*ASSIGNMENT*. Set down exactly, from the records below, the line with "Overcrowding (35, 2355)" through the line with "Dental Care App (35, 2153)", and nothing else.

┌──

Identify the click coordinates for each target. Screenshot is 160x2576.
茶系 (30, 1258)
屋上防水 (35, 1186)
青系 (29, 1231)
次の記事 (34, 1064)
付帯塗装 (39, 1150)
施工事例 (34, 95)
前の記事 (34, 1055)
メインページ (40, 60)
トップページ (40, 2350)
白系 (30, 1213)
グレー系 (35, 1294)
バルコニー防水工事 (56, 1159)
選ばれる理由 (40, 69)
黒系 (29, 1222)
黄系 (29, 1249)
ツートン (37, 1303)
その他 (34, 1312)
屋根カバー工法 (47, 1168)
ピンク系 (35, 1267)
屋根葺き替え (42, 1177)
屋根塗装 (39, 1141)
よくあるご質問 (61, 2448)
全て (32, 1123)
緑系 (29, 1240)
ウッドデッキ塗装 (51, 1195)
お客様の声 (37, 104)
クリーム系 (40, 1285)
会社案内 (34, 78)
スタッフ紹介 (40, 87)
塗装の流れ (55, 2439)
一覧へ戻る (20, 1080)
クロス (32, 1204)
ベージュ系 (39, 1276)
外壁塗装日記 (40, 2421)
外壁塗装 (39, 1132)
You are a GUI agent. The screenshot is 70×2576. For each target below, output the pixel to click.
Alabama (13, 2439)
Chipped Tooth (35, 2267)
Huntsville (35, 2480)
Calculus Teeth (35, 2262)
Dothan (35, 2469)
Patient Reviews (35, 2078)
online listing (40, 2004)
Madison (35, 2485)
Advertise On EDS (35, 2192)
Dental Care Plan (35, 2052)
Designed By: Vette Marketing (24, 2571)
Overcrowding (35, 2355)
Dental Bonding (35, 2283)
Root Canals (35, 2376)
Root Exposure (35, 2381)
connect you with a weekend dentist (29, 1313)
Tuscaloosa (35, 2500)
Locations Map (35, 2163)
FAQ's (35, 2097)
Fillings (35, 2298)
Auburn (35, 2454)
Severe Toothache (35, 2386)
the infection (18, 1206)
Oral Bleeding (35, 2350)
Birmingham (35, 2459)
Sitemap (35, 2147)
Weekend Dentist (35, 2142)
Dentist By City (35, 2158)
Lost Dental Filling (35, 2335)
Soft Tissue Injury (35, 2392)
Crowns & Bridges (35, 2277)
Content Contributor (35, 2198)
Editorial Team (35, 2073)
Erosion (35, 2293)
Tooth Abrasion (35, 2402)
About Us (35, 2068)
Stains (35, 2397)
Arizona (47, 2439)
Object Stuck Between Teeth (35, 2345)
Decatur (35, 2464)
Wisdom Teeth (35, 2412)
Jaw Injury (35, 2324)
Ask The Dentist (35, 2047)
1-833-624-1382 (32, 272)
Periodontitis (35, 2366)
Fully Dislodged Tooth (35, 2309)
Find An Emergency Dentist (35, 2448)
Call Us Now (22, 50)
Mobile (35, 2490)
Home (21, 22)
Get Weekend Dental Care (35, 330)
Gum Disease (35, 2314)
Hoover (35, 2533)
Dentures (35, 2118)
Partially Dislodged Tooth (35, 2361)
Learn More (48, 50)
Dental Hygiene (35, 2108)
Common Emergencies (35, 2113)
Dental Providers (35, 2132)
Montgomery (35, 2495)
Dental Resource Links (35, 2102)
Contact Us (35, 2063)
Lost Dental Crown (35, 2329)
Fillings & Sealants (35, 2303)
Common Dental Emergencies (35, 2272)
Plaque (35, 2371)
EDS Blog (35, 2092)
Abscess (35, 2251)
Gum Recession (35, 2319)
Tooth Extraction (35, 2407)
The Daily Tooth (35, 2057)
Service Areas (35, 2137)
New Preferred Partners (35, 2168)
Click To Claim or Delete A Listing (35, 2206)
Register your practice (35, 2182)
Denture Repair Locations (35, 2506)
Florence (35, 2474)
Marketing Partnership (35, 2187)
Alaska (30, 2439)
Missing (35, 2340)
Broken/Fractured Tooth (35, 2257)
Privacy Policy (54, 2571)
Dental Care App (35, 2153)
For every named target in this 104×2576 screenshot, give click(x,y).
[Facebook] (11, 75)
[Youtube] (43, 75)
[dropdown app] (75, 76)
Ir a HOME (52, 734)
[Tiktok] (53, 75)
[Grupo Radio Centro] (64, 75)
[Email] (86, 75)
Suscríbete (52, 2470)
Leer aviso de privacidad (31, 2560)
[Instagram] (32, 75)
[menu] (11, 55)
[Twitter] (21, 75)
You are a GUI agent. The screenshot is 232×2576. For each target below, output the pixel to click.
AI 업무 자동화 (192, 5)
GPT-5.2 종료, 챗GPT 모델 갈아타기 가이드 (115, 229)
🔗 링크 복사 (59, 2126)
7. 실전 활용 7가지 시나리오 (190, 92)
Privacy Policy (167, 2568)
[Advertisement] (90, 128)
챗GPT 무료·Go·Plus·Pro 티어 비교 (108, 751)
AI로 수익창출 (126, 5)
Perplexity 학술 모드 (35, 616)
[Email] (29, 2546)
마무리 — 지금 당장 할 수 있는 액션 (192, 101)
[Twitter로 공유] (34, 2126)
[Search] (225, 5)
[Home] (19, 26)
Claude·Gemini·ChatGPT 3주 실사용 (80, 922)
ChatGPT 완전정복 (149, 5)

└──

*SOLUTION FOR THIS EXERCISE*.
Overcrowding (35, 2355)
Dental Bonding (35, 2283)
Root Canals (35, 2376)
Root Exposure (35, 2381)
connect you with a weekend dentist (29, 1313)
Tuscaloosa (35, 2500)
Locations Map (35, 2163)
FAQ's (35, 2097)
Fillings (35, 2298)
Auburn (35, 2454)
Severe Toothache (35, 2386)
the infection (18, 1206)
Oral Bleeding (35, 2350)
Birmingham (35, 2459)
Sitemap (35, 2147)
Weekend Dentist (35, 2142)
Dentist By City (35, 2158)
Lost Dental Filling (35, 2335)
Soft Tissue Injury (35, 2392)
Crowns & Bridges (35, 2277)
Content Contributor (35, 2198)
Editorial Team (35, 2073)
Erosion (35, 2293)
Tooth Abrasion (35, 2402)
About Us (35, 2068)
Stains (35, 2397)
Arizona (47, 2439)
Object Stuck Between Teeth (35, 2345)
Decatur (35, 2464)
Wisdom Teeth (35, 2412)
Jaw Injury (35, 2324)
Ask The Dentist (35, 2047)
1-833-624-1382 (32, 272)
Periodontitis (35, 2366)
Fully Dislodged Tooth (35, 2309)
Find An Emergency Dentist (35, 2448)
Call Us Now (22, 50)
Mobile (35, 2490)
Home (21, 22)
Get Weekend Dental Care (35, 330)
Gum Disease (35, 2314)
Hoover (35, 2533)
Dentures (35, 2118)
Partially Dislodged Tooth (35, 2361)
Learn More (48, 50)
Dental Hygiene (35, 2108)
Common Emergencies (35, 2113)
Dental Providers (35, 2132)
Montgomery (35, 2495)
Dental Resource Links (35, 2102)
Contact Us (35, 2063)
Lost Dental Crown (35, 2329)
Fillings & Sealants (35, 2303)
Common Dental Emergencies (35, 2272)
Plaque (35, 2371)
EDS Blog (35, 2092)
Abscess (35, 2251)
Gum Recession (35, 2319)
Tooth Extraction (35, 2407)
The Daily Tooth (35, 2057)
Service Areas (35, 2137)
New Preferred Partners (35, 2168)
Click To Claim or Delete A Listing (35, 2206)
Register your practice (35, 2182)
Denture Repair Locations (35, 2506)
Florence (35, 2474)
Marketing Partnership (35, 2187)
Alaska (30, 2439)
Missing (35, 2340)
Broken/Fractured Tooth (35, 2257)
Privacy Policy (54, 2571)
Dental Care App (35, 2153)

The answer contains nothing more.